Members who become disabled now have an easier time in applying for honor membership under a new bylaw resolution adopted by 802’s Executive Board.
Usually, members could only earn honor status after 35 years of consecutive membership and after attaining the age of 65. However, under the new bylaw, disabled members need only 20 years of consecutive membership and an age of 40 to be considered honor members.
Eligible members must be officially determined to be disabled under the requirements of the U. S. Social Security Administration or the AFM pension fund.
Honor members enjoy all of the same rights as regular members but pay less dues under a formula spelled out in 802’s bylaws. In general, honor members pay about a third of regular dues.
The new bylaw also says that disabled members may retain their right to 802’s “death benefit” if they joined Local 802 before 1986, become disabled, and apply for honor membership under the new guidelines.

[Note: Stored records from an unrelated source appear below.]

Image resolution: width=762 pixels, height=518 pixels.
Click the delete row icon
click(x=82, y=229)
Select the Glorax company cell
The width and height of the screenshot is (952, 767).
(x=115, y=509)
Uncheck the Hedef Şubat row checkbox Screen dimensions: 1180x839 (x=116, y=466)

The “death benefit” is a cash payment of $1,000 and is paid to a member’s survivor or designated beneficiary. In the past, this benefit was seen as a way to help the families of musicians, who were often destitute, to pay for a funeral.
(Usually, members must wait until age 70 before choosing honor status in order to remain eligible for the death benefit. In addition, only those who joined or rejoined the union before 1986 are eligible for the death benefit.)
This resolution would have been voted on by members at the Oct. 11, 2005, membership meeting. However, a quorum was not present, which allowed the Executive Board to pass the resolution itself.